ASU has several things in common with Hawaii. Both started off hot (ASU 10-2, UH 11-1), both notched big wins over ranked opponents (ASU over Stanford, Hawaii over Indiana and Kansas) and both were given strong consideration for an NCAA at-large bid, feeling the last game of the season is what made the difference.

"This is an important game for both teams," said Veal, who is 29th nationally in scoring average (20.5 points per game).

"The only way you can prove we should have been in the NCAAs is to go out and show the country, 'Hey, we should have be in there,' by playing hard and giving it your all.

"It's not going to be easy for us, in front of a hostile, sold-out crowd. I saw Hawaii beat Kansas and knew they'd be a team to be reckoned with. They really impressed me. Their guards (Anthony Carter and Alika Smith) are as good as any in the country. They're a very, very good team and we're going to have to work hard together to beat them."
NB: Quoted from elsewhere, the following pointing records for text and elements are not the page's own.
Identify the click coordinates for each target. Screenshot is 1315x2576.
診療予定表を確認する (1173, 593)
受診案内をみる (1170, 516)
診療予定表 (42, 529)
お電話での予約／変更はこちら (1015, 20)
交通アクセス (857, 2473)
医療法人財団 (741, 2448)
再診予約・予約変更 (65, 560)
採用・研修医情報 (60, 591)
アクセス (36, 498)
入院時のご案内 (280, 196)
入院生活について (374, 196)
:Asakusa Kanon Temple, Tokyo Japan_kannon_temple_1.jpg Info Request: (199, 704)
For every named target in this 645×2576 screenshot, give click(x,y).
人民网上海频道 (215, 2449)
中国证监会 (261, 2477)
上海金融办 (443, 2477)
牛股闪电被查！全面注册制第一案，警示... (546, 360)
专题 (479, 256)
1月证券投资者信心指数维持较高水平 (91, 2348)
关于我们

The Sun Devils have worked very hard for interim coach Don Newman in rebounding from a 10-20 record a year ago. This season, ASU went 5-9 against teams that made the NCAA Tournament, defeating Stanford, Washington, and Cincinnati, and losing to then-No. 2 Kansas, 90-88, in overtime of the Preseason NIT semifinal.

"It's been a very interesting season, the way it started out," said Newman, the CSU Sacramento coach for five years before taking the ASU job. "It was always one negative after another. The biggest thing I was concerned with was the attitude of the guys and where their psyche would be.

"When I got hired, the only thing I wanted to do was put my arms around these guys and let them know that we could do a lot of good things if we were serious about our commitment. That's what we did. We turned the dial up on our work ethic and our belief.

"Now look at us. We're in the marquee first-round game of the NIT against Hawaii. Two teams that have proven that, on any given night, they can play with anyone in the country. To be on ESPN in the premier game (tonight), that's an indication of how well both teams have done this year."

Veal led ASU in scoring 11 of the last 14 games, is only the fourth Pac-10 player to score 1,900 points and have 400 assists, and is the first ASU player to lead the conference in scoring since Byron Scott in 1983.

"Jeremy, in four years, has probably been through as much as any student-athlete can go through," Newman said.

"Positives and negatives, he came through it all solid. He kept his focus in the classroom and on the court. He stepped it up when he had to. He's just a guy I've leaned on all year long.

"Leading the Pac-10 in scoring is not easy. And he's done it because he's very consistent, not because he's selfish. He's proven he can distribute the ball. He's played the point, the 2 (shooting guard), the 3 (small forward). He's done everything that has been asked of him. He's had a phenomenal career at ASU. Everyone is proud of him, and he should be proud of himself."